El paquete, financiado mediante el Programa de Financiamiento Militar Extranjero, incluye 40.000 bombas: 20.000 bombas MK-84 de uso general y 20.000 BLU-117, una variante con recubrimiento térmico del MK-84 diseñada para almacenamiento naval seguro, junto con ojivas I-2000 Penetrator, diseñadas para atacar estructuras subterráneas reforzadas.

Detalles de la venta de armamento

Según el Washington Post, el MK-84, apodado como el “martillo” por los pilotos estadounidenses durante la primera guerra del Golfo, es una de las municiones más destructivas en los arsenales occidentales, lanzando fragmentos metálicos a cientos de metros y capaz de atravesar gruesos bloques de concreto.

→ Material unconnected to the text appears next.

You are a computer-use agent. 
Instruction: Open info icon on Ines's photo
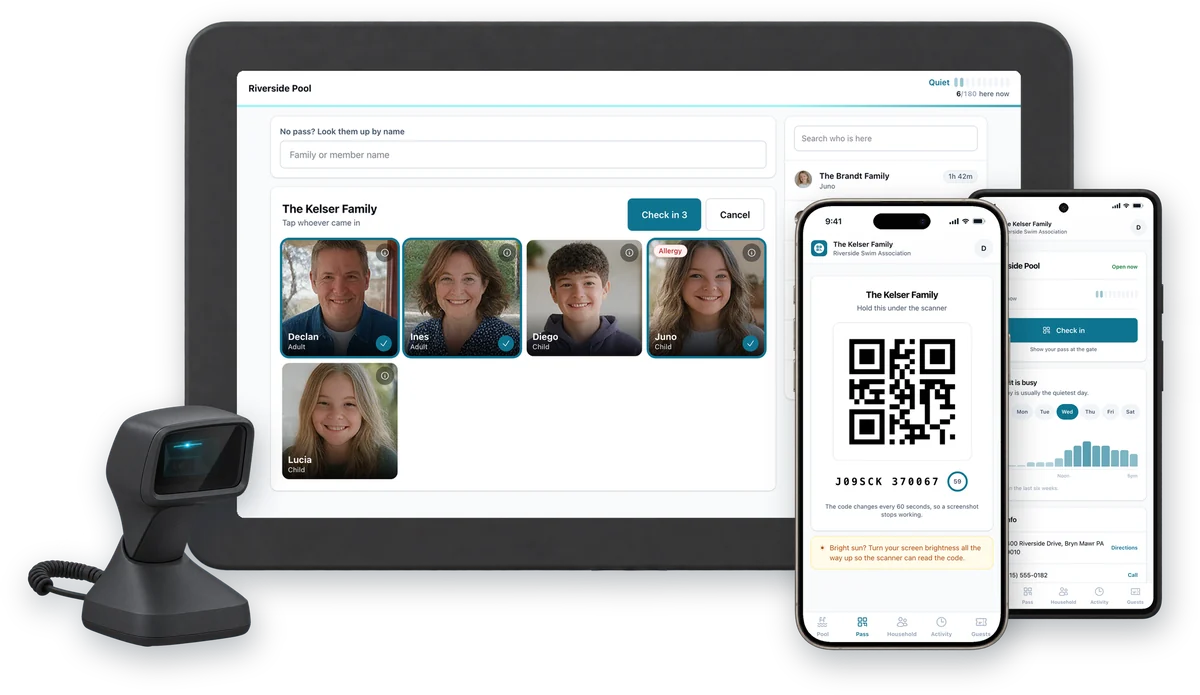[507, 253]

“Una bomba Mark 84 fabricada en Estados Unidos tiene un radio de destrucción de media milla”, escribió el comentarista conservador Tucker Carlson en X, citando a un funcionario federal no identificado; “Libera una onda térmica con la temperatura de la superficie del sol… La bomba destruye edificios de apartamentos y deja cráteres de treinta y cinco pies de profundidad”.

Reacciones y preocupaciones

El acuerdo ha sido notificado informalmente a las comisiones del Congreso. Un alto funcionario del gobierno dijo únicamente que “todas las ventas de armas al extranjero están avanzando por el proceso adecuado”, mientras que el Departamento de Estado indicó que no comenta sobre ventas propuestas antes de la notificación formal al Congreso.

Israel ha utilizado bombas de 907 kg cientos de veces en Gaza y Líbano, incluyendo en áreas que había declarado seguras para civiles, lo que ha generado críticas sostenidas por parte de grupos de derechos humanos.

La administración del ex presidente estadounidense Joe Biden pausó un envío de este tipo en 2024 por preocupaciones sobre víctimas civiles – el único tipo de munición que retuvo durante el conflicto en Gaza, antes de que Trump revirtiera esa pausa en su primer mes de regreso al poder.

La venta se produce en medio de crecientes tensiones entre Trump y el primer ministro israelí Benjamin Netanyahu, y de creciente inquietud bipartidista en Washington sobre el apoyo militar incondicional.

El senador estadounidense Chris Van Hollen dijo que trabajará para bloquear la venta, acusando a Trump de “enviar bombas pagadas por contribuyentes estadounidenses a un gobierno liderado por un presunto criminal de guerra”.

La ex congresista Marjorie Taylor Greene escribió: “No votamos por esto. América no apoya esto. Nuestros dólares y armas han sido utilizados para matar a decenas de miles de personas inocentes”.

Carlson llamó al paquete de aproximadamente 3.000 millones de dólares “un regalo” al gobierno israelí, que “trabaja para exterminar a una población civil desarmada en Gaza”, pidiendo a senadores y legisladores estadounidenses que bloqueen el acuerdo.

Análisis y contexto

Brian Finucane, asesor sénior del Programa de Estados Unidos en el Grupo de Crisis Internacional, dijo que la venta “envía un voto de confianza a Israel”, aunque sea inconsciente, en un momento en que el gobierno afirma que quiere calmar la región.

Analistas ven el momento como deliberado por parte de Israel, buscando asegurar un amplio respaldo militar estadounidense ahora, temiendo que una administración futura pueda no ser tan incondicional.